A classification algorithm was developed in which a threshold for \(R\) and threshold for the proportion of lesions from a given patient greater than the threshold for \(R\) were estimated based on area under the receiver operating characteristic curve. Leave-one-out cross-validation was performed to assess the predictive ability of the proposed classification algorithm. Both time points for each subject were used in the classification algorithm. The classification algorithm was trained using \(2\times n-1\) patients (training sample) that predicted not only the sample used to train the algorithm, but also the “testing sample” represented by 1 patient left out at each iteration. The average accuracy of the training sample predictions (i.e., in-sample accuracy) and testing sample prediction (i.e., out-of-sample accuracy) were also determined.

Statistical analysis—Lesion characteristic data

Bayesian linear (or generalized linear) mixed effects models were used to model the differences in the 3D morphology metrics between the MS and SVD cohort, controlling for age and time between MRIs. Additionally, in the analysis of volume change over time, a covariate was also included to account for volume at baseline. Similarly, in the analysis of surface area change, displacement, and deformation, a covariate was also included to account for surface area at baseline. Surface area was chosen as a covariate in the models for displacement and deformation, instead of volume, given a greater correlation between surface area and displacement or deformation. Mixed effects models were implemented to capture intra-subject and, if applicable, intra-lesion correlation. Because of the limited amount of prior data involving similar work, weakly informative prior distributions were used for all models.

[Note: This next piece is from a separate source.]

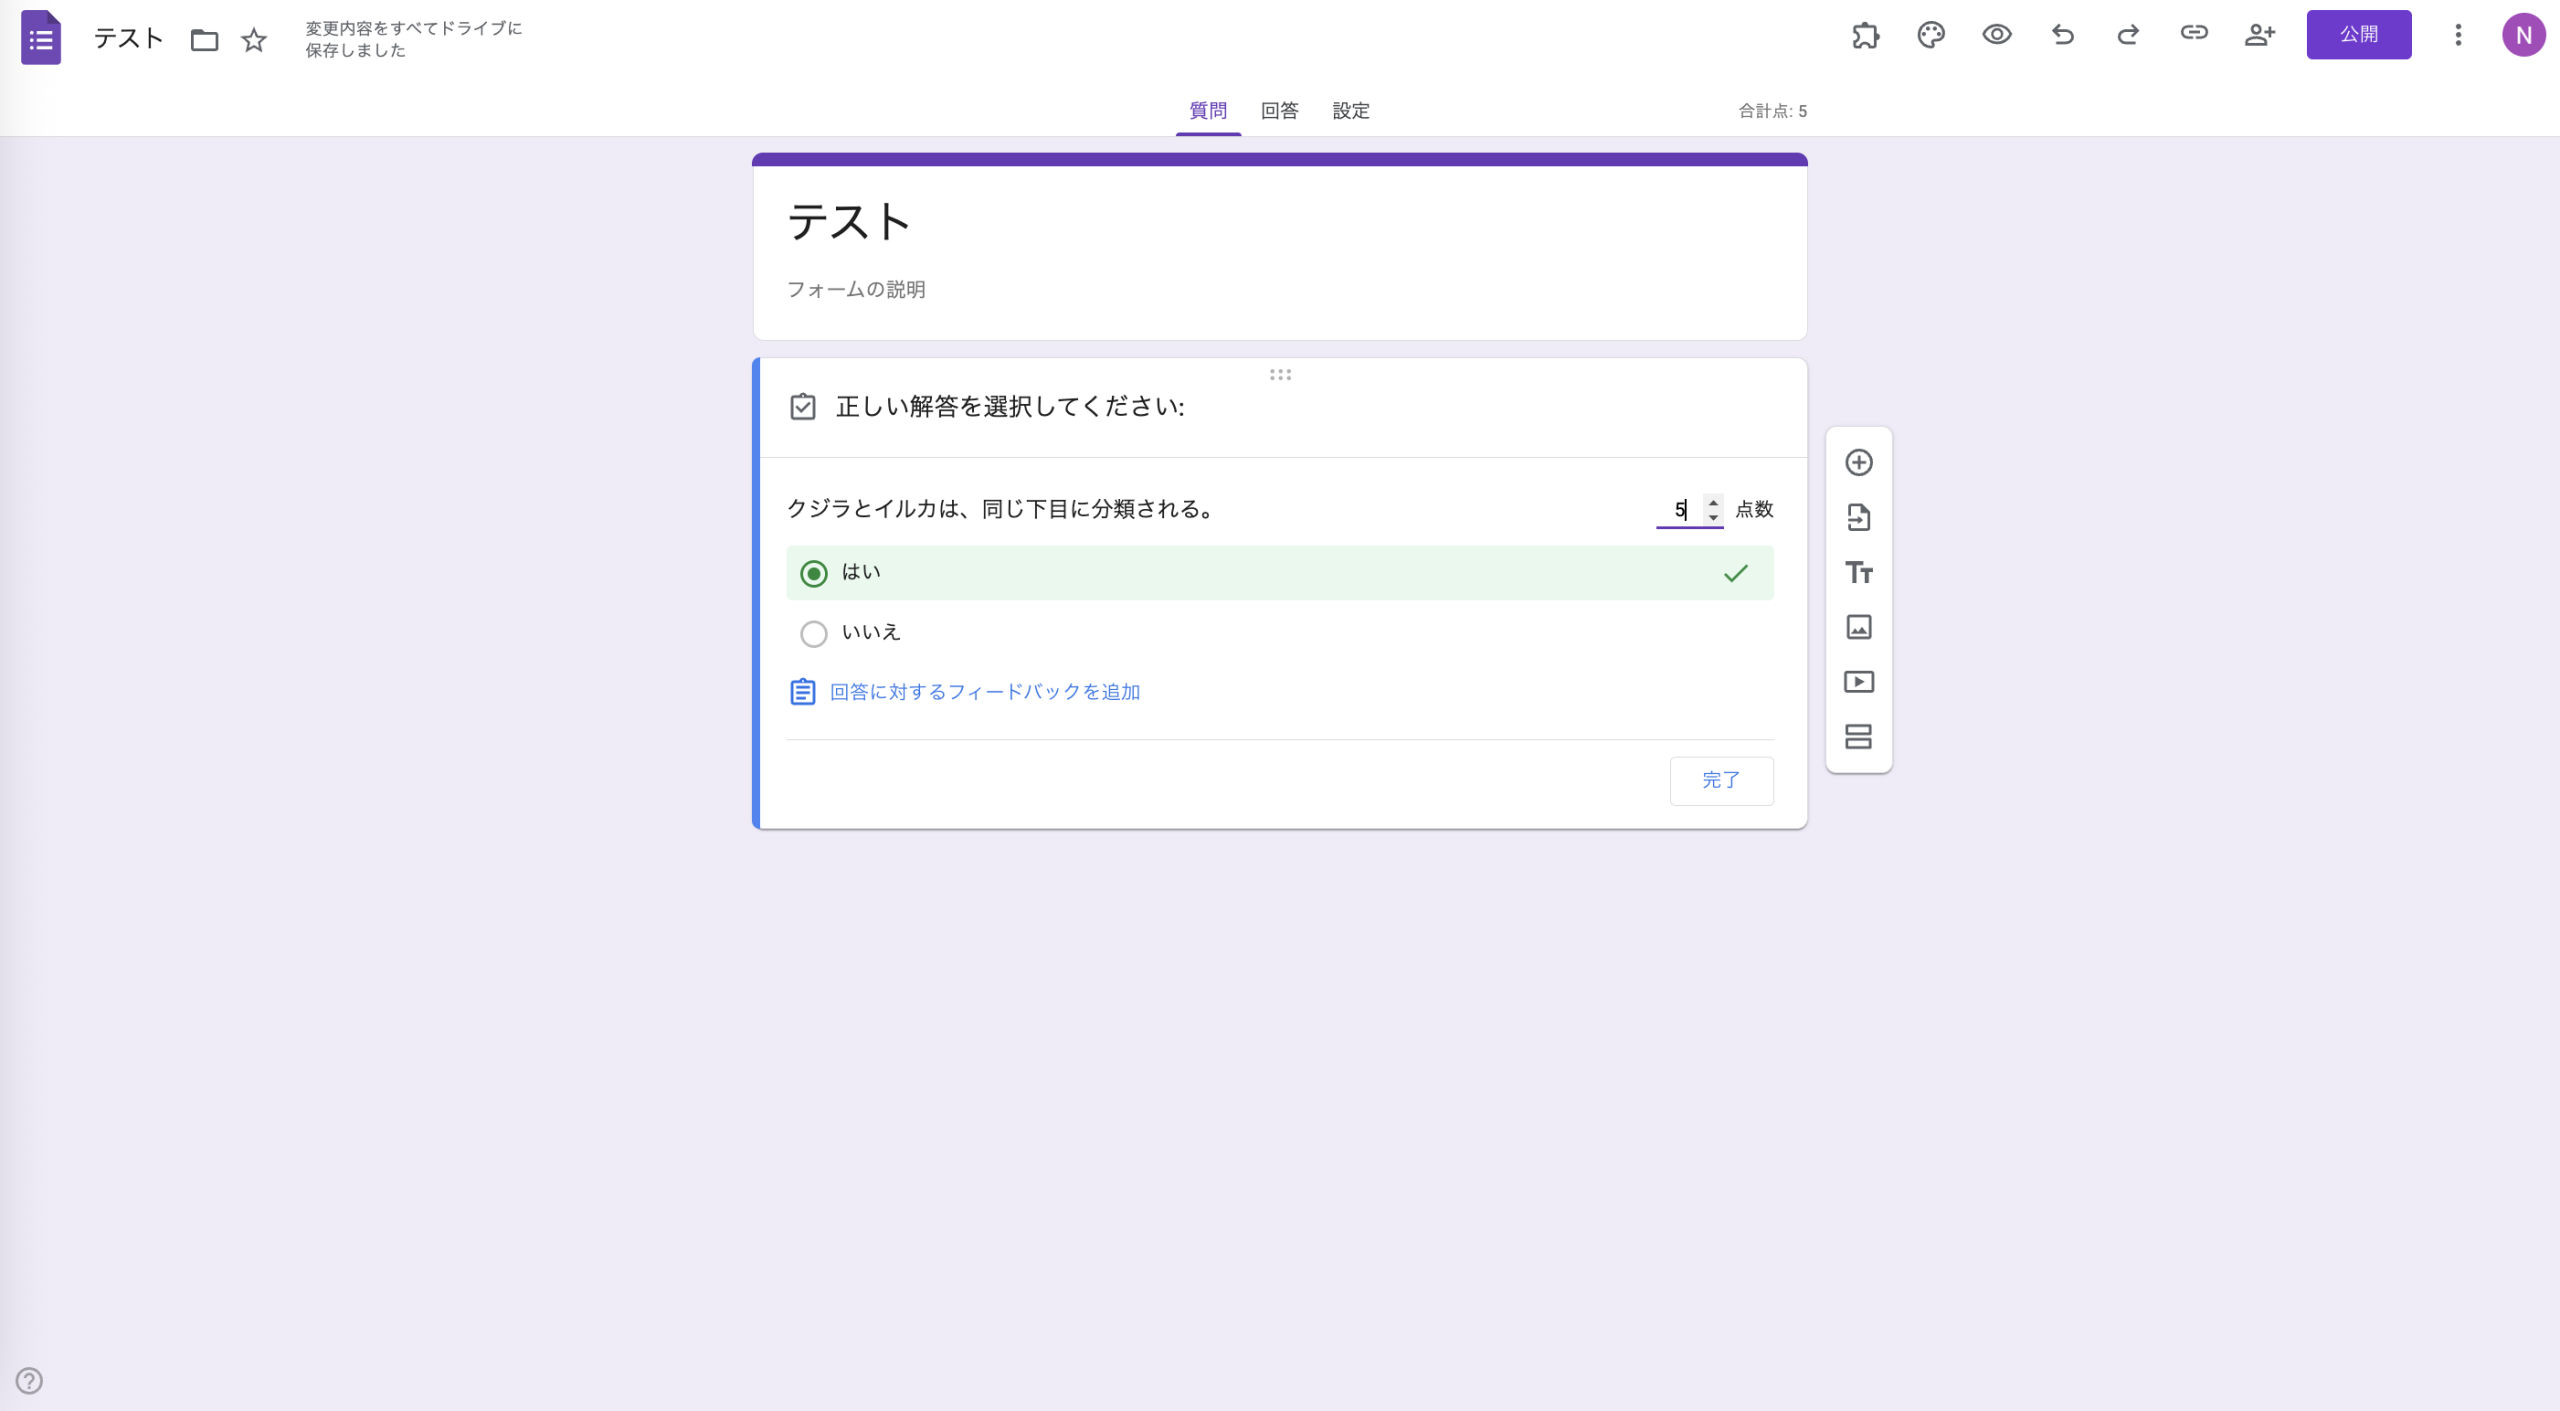The height and width of the screenshot is (1411, 2560).
Task: Copy the responder link
Action: (2194, 33)
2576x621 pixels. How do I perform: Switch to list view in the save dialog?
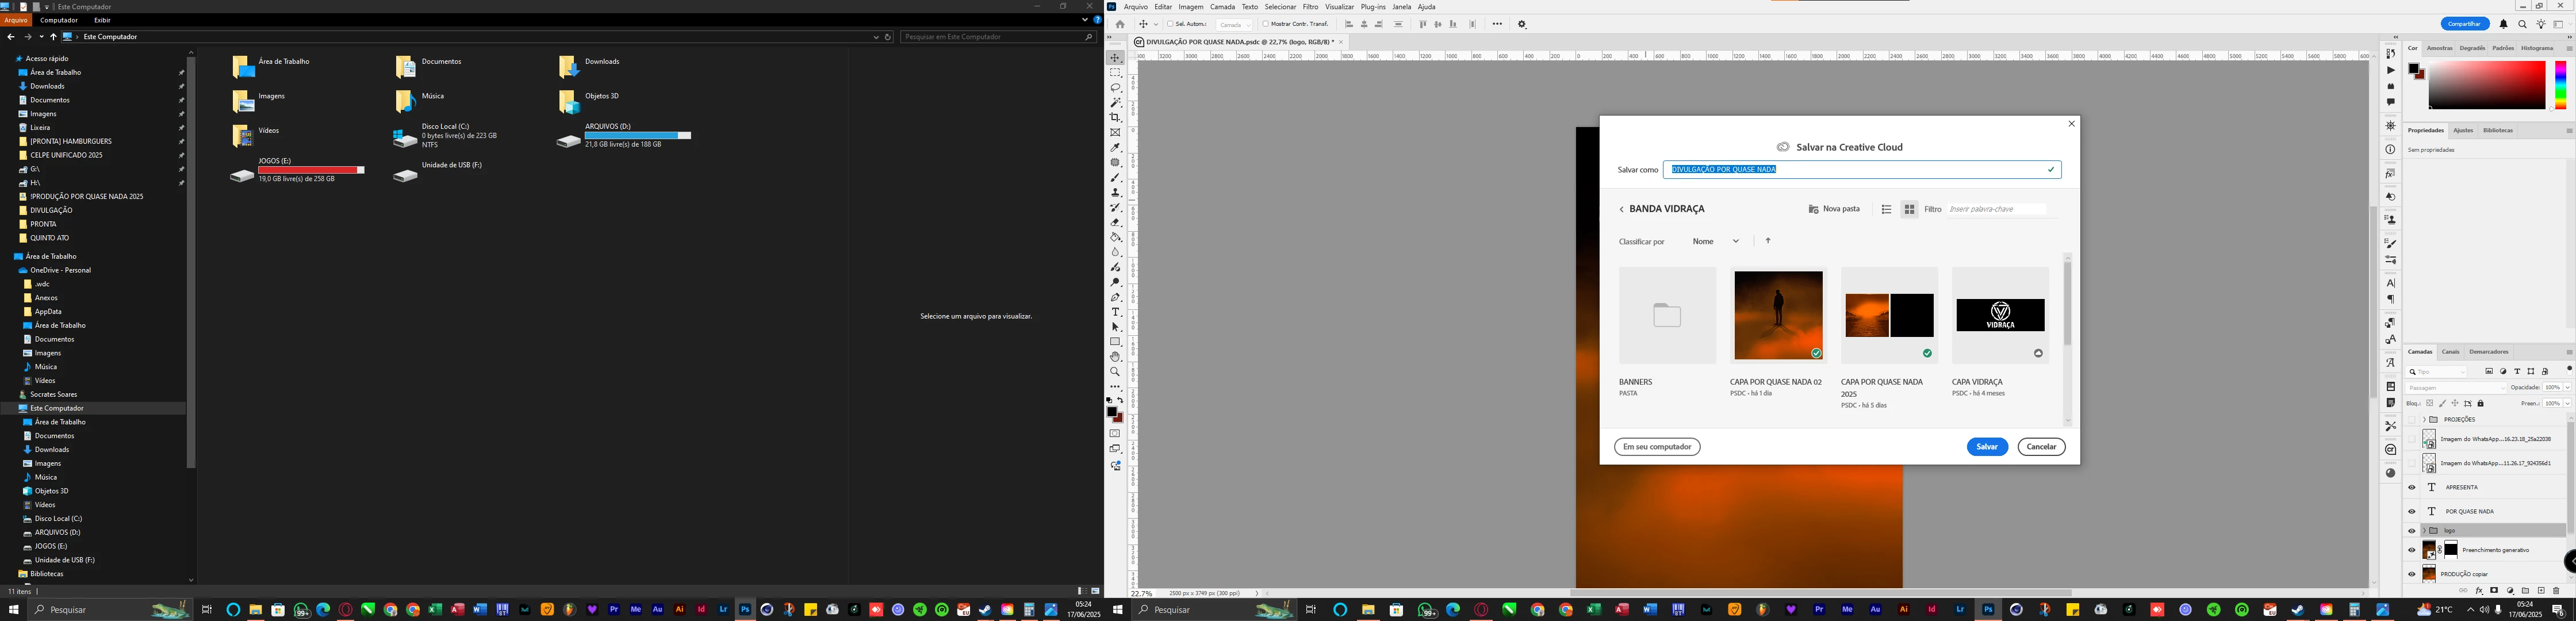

Software and model fitting

Bayesian analysis was performed using RStan35 in R36. In order to ensure convergence within the model, 3 chains using 15,000 iterations with a 5000 iteration burn-in were run. Convergence was examined using the trace plots of parameters in the model. Once convergence to a stationary distribution was verified, the model was run with a single chain containing 15,000 iterations with a 5000 iteration burn-in. Distributional assumptions for the response were assessed by plotting the sorted posterior mean of the residuals against the mean of the ordered posterior predictive residuals. A plot of the posterior mean of the residuals versus the posterior mean of the fitted values was generated to examine the homogeneity of variance assumptions for models assuming normal or Student’s t-distributed errors. Lastly, a plot of the prediction error generated based on the posterior predictive distribution versus the observed values of the response was generated.

A two-sided Bayesian p value was computed and a p value < 0.05 was considered significant for all statistical tests. The posterior mean of the parameters-of-interests were presented as the estimate of the parameter values, along with the credible interval.